What you should do
What lines below include the word "computer"? Copy each one.

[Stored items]
★ ★ ★ ★

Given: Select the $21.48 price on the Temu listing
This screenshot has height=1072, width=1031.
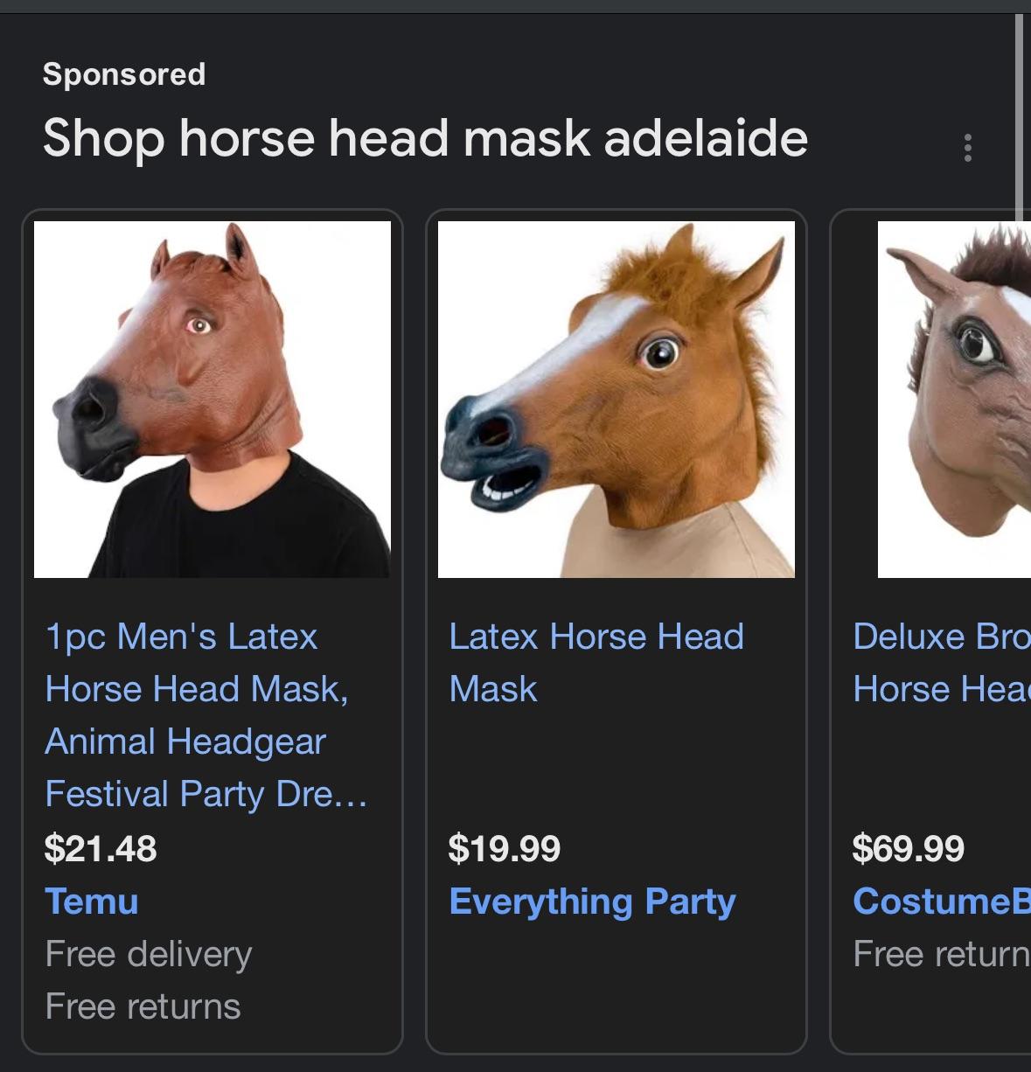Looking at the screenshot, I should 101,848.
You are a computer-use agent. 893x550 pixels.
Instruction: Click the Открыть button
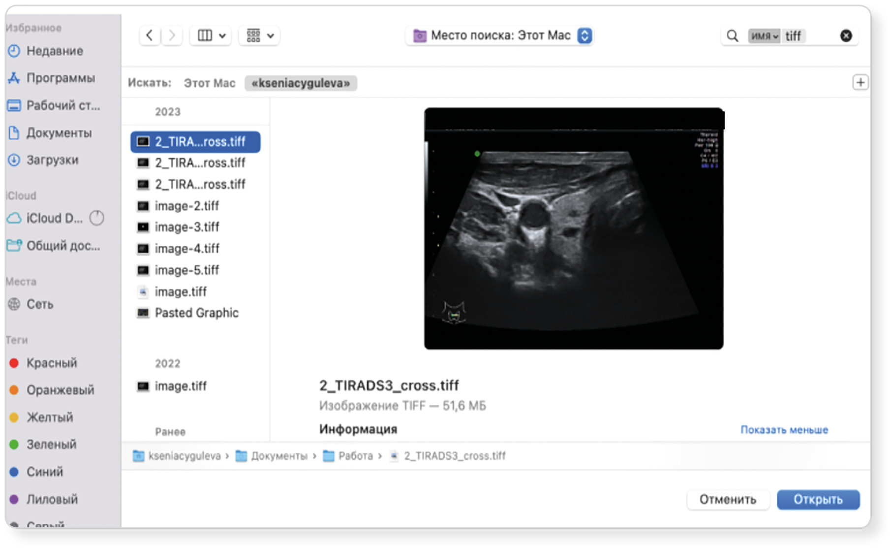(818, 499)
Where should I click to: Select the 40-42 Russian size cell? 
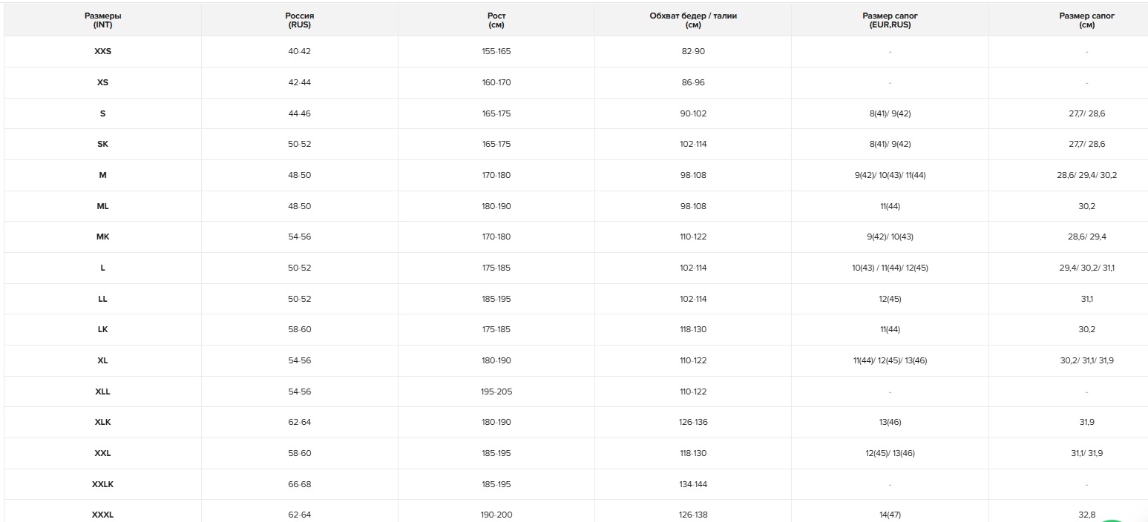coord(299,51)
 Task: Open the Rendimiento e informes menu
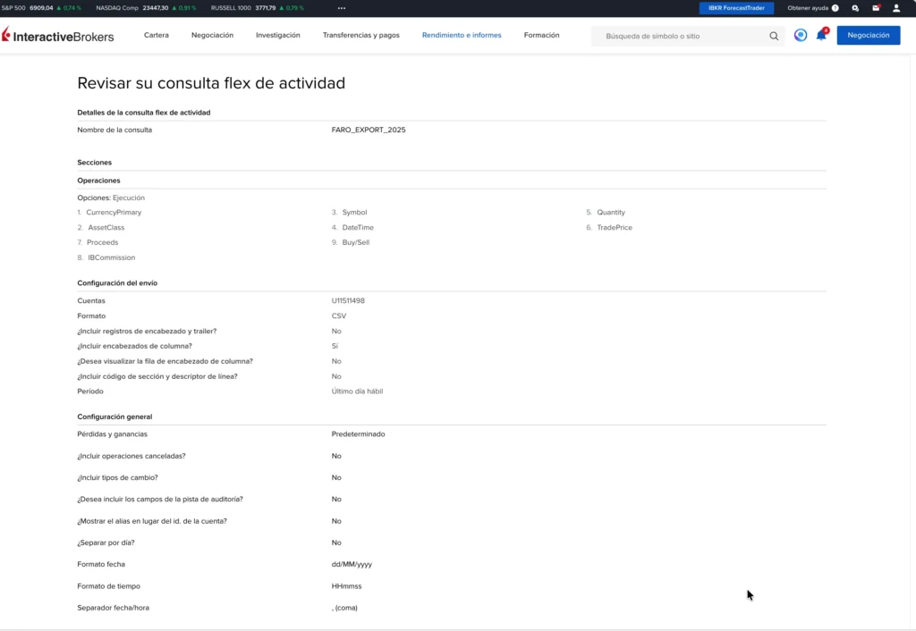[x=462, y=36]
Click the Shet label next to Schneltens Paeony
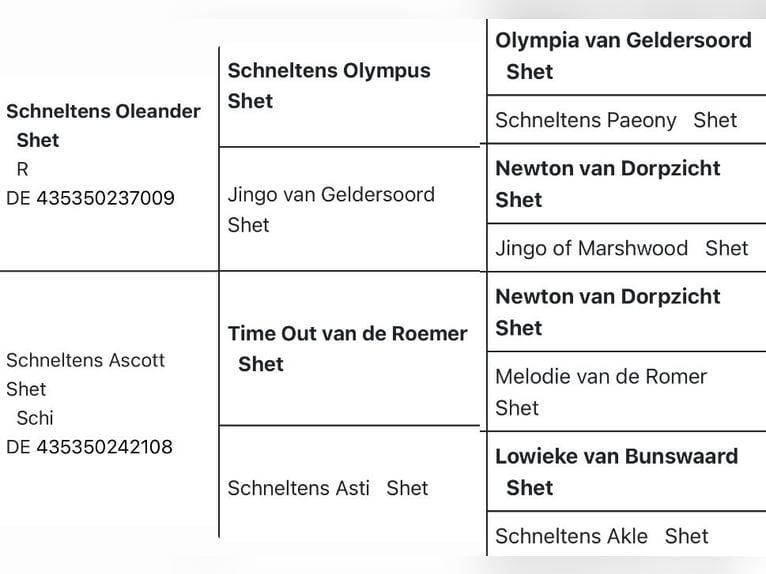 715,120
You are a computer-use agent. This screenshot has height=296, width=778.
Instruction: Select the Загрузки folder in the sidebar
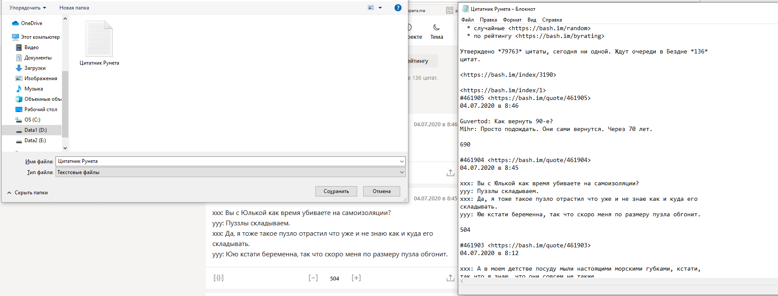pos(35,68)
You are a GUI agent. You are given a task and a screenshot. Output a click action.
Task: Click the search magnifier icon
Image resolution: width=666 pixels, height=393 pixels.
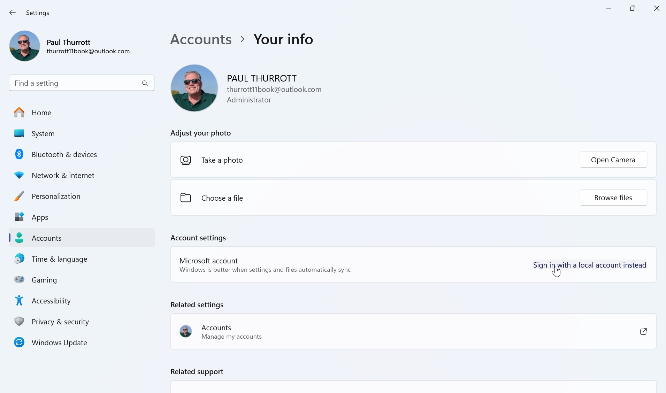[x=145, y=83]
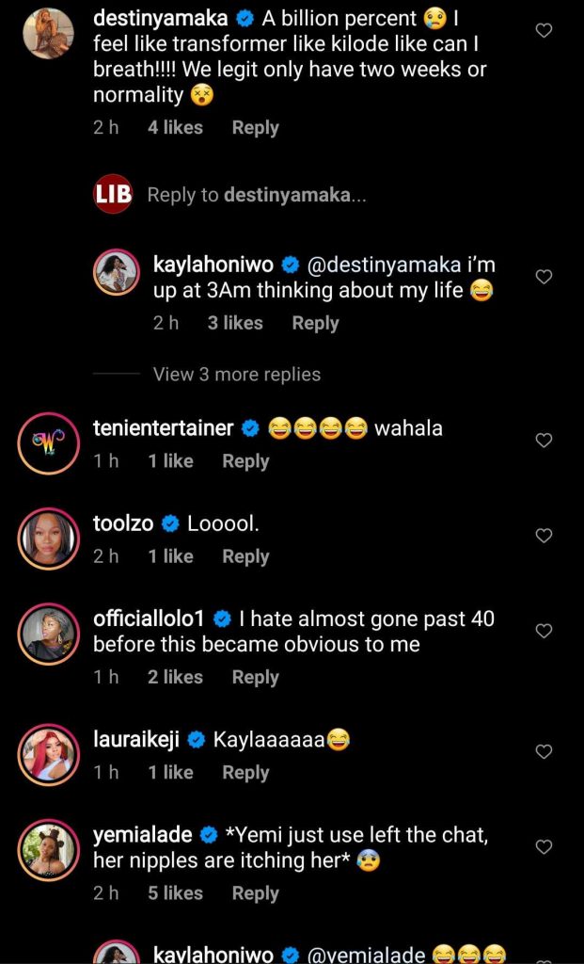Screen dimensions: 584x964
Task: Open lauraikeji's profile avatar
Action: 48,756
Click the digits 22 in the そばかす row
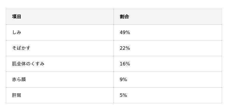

★ ★ ★ ★

Reply to the exercise
You are a computer-use agent. 893x550 pixels.
You are a computer-use agent. This screenshot has height=296, width=778.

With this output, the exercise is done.